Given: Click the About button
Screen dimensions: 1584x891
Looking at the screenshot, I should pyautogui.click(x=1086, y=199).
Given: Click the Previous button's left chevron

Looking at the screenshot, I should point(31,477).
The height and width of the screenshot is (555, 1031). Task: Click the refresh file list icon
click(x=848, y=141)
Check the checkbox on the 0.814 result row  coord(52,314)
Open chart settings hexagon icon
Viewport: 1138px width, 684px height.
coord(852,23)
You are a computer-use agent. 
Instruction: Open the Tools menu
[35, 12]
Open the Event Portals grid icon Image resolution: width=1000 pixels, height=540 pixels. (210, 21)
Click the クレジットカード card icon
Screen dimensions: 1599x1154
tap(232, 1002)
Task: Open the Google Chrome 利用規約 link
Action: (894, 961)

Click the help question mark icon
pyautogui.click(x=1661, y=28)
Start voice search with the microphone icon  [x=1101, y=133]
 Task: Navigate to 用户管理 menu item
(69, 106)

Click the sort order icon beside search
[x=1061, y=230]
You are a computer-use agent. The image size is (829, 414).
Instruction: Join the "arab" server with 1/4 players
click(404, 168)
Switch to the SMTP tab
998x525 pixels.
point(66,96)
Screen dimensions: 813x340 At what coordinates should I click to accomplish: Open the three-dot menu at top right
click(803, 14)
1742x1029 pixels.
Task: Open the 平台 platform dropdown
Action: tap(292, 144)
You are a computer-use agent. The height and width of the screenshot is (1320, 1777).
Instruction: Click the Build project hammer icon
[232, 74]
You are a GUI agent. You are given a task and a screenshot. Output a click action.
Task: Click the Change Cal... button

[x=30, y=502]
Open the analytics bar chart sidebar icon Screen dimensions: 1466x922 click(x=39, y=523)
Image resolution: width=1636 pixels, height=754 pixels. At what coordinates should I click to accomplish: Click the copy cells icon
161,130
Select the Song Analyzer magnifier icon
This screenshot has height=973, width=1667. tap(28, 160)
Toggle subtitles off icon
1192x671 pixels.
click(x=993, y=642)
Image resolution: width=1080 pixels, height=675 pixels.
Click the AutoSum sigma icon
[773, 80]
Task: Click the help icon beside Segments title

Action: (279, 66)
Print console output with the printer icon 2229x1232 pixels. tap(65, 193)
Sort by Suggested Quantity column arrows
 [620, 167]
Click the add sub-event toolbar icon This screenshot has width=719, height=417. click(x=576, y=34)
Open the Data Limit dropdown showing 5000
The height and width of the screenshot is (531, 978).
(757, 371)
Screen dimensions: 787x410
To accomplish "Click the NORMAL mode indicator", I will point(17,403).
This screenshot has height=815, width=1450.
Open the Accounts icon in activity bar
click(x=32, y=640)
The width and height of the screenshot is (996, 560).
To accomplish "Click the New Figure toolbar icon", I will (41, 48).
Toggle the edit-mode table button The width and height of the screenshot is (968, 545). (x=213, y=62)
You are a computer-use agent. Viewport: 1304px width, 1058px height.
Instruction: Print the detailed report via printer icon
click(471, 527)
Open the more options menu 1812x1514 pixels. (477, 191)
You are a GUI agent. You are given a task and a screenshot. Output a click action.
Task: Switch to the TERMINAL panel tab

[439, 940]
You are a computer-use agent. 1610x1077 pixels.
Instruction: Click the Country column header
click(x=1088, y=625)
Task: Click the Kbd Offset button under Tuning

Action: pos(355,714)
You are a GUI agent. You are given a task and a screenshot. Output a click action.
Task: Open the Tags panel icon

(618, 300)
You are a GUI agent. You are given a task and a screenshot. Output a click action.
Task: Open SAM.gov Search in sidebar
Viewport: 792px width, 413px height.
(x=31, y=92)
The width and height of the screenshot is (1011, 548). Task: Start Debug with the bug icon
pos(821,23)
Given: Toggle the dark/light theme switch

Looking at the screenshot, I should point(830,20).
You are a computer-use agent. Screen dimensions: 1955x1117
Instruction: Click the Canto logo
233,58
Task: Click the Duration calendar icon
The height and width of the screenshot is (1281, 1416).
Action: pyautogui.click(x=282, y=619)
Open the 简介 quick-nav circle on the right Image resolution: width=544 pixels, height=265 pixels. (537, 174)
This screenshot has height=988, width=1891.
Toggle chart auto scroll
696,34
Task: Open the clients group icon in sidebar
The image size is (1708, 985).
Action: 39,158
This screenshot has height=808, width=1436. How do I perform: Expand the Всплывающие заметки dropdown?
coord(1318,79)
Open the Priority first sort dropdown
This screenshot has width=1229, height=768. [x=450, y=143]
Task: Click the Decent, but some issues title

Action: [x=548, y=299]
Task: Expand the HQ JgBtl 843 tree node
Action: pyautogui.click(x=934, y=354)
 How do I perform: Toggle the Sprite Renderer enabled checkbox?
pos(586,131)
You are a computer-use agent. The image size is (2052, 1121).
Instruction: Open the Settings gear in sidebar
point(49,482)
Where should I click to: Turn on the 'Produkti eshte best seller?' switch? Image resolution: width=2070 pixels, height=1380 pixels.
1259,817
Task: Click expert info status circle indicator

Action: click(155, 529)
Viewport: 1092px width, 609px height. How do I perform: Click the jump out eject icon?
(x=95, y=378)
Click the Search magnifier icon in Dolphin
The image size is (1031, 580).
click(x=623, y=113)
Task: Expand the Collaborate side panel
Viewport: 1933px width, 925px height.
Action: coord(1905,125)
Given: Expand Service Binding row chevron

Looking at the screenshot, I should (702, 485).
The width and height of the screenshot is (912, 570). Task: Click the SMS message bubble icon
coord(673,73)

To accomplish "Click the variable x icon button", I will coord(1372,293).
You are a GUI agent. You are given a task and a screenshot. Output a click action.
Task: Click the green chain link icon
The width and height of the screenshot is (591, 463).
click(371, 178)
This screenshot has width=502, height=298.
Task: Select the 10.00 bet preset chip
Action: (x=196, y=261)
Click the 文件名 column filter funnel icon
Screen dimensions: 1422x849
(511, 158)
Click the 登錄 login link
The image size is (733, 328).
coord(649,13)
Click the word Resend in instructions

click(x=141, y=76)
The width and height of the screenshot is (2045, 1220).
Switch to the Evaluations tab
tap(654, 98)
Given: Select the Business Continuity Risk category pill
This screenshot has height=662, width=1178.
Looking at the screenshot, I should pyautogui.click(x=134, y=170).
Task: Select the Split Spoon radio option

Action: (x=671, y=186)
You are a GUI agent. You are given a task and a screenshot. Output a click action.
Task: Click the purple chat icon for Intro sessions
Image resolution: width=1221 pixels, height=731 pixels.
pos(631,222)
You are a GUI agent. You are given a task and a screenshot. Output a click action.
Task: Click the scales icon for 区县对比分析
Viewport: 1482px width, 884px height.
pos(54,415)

What you are asked to do ▸ Transcribe the data above exactly as it reads.

Output for this task ▸
Given: Click the About button
Screen dimensions: 1584x891
Looking at the screenshot, I should pyautogui.click(x=1086, y=199).
Given: Click the Previous button's left chevron

Looking at the screenshot, I should point(31,477).
The height and width of the screenshot is (555, 1031). Task: Click the refresh file list icon
click(x=848, y=141)
Check the checkbox on the 0.814 result row  coord(52,314)
Open chart settings hexagon icon
Viewport: 1138px width, 684px height.
coord(852,23)
You are a computer-use agent. 
Instruction: Open the Tools menu
[35, 12]
Open the Event Portals grid icon Image resolution: width=1000 pixels, height=540 pixels. (210, 21)
Click the クレジットカード card icon
Screen dimensions: 1599x1154
tap(232, 1002)
Task: Open the Google Chrome 利用規約 link
Action: (894, 961)

Click the help question mark icon
pyautogui.click(x=1661, y=28)
Start voice search with the microphone icon  [x=1101, y=133]
 Task: Navigate to 用户管理 menu item
(69, 106)

Click the sort order icon beside search
[x=1061, y=230]
You are a computer-use agent. The image size is (829, 414).
Instruction: Join the "arab" server with 1/4 players
click(404, 168)
Switch to the SMTP tab
998x525 pixels.
point(66,96)
Screen dimensions: 813x340 At what coordinates should I click to accomplish: Open the three-dot menu at top right
click(803, 14)
1742x1029 pixels.
Task: Open the 平台 platform dropdown
Action: tap(292, 144)
You are a computer-use agent. The height and width of the screenshot is (1320, 1777).
Instruction: Click the Build project hammer icon
[232, 74]
You are a GUI agent. You are given a task and a screenshot. Output a click action.
Task: Click the Change Cal... button

[x=30, y=502]
Open the analytics bar chart sidebar icon Screen dimensions: 1466x922 click(x=39, y=523)
Image resolution: width=1636 pixels, height=754 pixels. At what coordinates should I click to accomplish: Click the copy cells icon
161,130
Select the Song Analyzer magnifier icon
This screenshot has height=973, width=1667. tap(28, 160)
Toggle subtitles off icon
1192x671 pixels.
click(x=993, y=642)
Image resolution: width=1080 pixels, height=675 pixels.
Click the AutoSum sigma icon
[773, 80]
Task: Click the help icon beside Segments title

Action: (279, 66)
Print console output with the printer icon 2229x1232 pixels. tap(65, 193)
Sort by Suggested Quantity column arrows
 [620, 167]
Click the add sub-event toolbar icon This screenshot has width=719, height=417. click(x=576, y=34)
Open the Data Limit dropdown showing 5000
The height and width of the screenshot is (531, 978).
(757, 371)
Screen dimensions: 787x410
To accomplish "Click the NORMAL mode indicator", I will point(17,403).
This screenshot has height=815, width=1450.
Open the Accounts icon in activity bar
click(x=32, y=640)
The width and height of the screenshot is (996, 560).
To accomplish "Click the New Figure toolbar icon", I will (41, 48).
Toggle the edit-mode table button The width and height of the screenshot is (968, 545). (x=213, y=62)
You are a computer-use agent. Viewport: 1304px width, 1058px height.
Instruction: Print the detailed report via printer icon
click(471, 527)
Open the more options menu 1812x1514 pixels. (477, 191)
You are a GUI agent. You are given a task and a screenshot. Output a click action.
Task: Switch to the TERMINAL panel tab

[439, 940]
You are a computer-use agent. 1610x1077 pixels.
Instruction: Click the Country column header
click(x=1088, y=625)
Task: Click the Kbd Offset button under Tuning

Action: pos(355,714)
You are a GUI agent. You are given a task and a screenshot. Output a click action.
Task: Open the Tags panel icon

(618, 300)
You are a GUI agent. You are given a task and a screenshot. Output a click action.
Task: Open SAM.gov Search in sidebar
Viewport: 792px width, 413px height.
(x=31, y=92)
The width and height of the screenshot is (1011, 548). Task: Start Debug with the bug icon
pos(821,23)
Given: Toggle the dark/light theme switch

Looking at the screenshot, I should point(830,20).
You are a computer-use agent. Screen dimensions: 1955x1117
Instruction: Click the Canto logo
233,58
Task: Click the Duration calendar icon
The height and width of the screenshot is (1281, 1416).
Action: pyautogui.click(x=282, y=619)
Open the 简介 quick-nav circle on the right Image resolution: width=544 pixels, height=265 pixels. (537, 174)
This screenshot has height=988, width=1891.
Toggle chart auto scroll
696,34
Task: Open the clients group icon in sidebar
The image size is (1708, 985).
Action: 39,158
This screenshot has height=808, width=1436. How do I perform: Expand the Всплывающие заметки dropdown?
coord(1318,79)
Open the Priority first sort dropdown
This screenshot has width=1229, height=768. [x=450, y=143]
Task: Click the Decent, but some issues title

Action: [x=548, y=299]
Task: Expand the HQ JgBtl 843 tree node
Action: pyautogui.click(x=934, y=354)
 How do I perform: Toggle the Sprite Renderer enabled checkbox?
pos(586,131)
You are a computer-use agent. The image size is (2052, 1121).
Instruction: Open the Settings gear in sidebar
point(49,482)
Where should I click to: Turn on the 'Produkti eshte best seller?' switch? Image resolution: width=2070 pixels, height=1380 pixels.
1259,817
Task: Click expert info status circle indicator

Action: click(155, 529)
Viewport: 1092px width, 609px height. How do I perform: Click the jump out eject icon?
(x=95, y=378)
Click the Search magnifier icon in Dolphin
The image size is (1031, 580).
click(x=623, y=113)
Task: Expand the Collaborate side panel
Viewport: 1933px width, 925px height.
Action: coord(1905,125)
Given: Expand Service Binding row chevron

Looking at the screenshot, I should (702, 485).
The width and height of the screenshot is (912, 570). Task: Click the SMS message bubble icon
coord(673,73)

To accomplish "Click the variable x icon button", I will coord(1372,293).
You are a GUI agent. You are given a task and a screenshot. Output a click action.
Task: Click the green chain link icon
The width and height of the screenshot is (591, 463).
click(371, 178)
This screenshot has width=502, height=298.
Task: Select the 10.00 bet preset chip
Action: (x=196, y=261)
Click the 文件名 column filter funnel icon
Screen dimensions: 1422x849
(511, 158)
Click the 登錄 login link
The image size is (733, 328).
coord(649,13)
Click the word Resend in instructions

click(x=141, y=76)
The width and height of the screenshot is (2045, 1220).
Switch to the Evaluations tab
tap(654, 98)
Given: Select the Business Continuity Risk category pill
This screenshot has height=662, width=1178.
Looking at the screenshot, I should pyautogui.click(x=134, y=170).
Task: Select the Split Spoon radio option

Action: (x=671, y=186)
You are a GUI agent. You are given a task and a screenshot. Output a click action.
Task: Click the purple chat icon for Intro sessions
Image resolution: width=1221 pixels, height=731 pixels.
pos(631,222)
You are a GUI agent. You are given a task and a screenshot. Output a click action.
Task: Click the scales icon for 区县对比分析
Viewport: 1482px width, 884px height.
pos(54,415)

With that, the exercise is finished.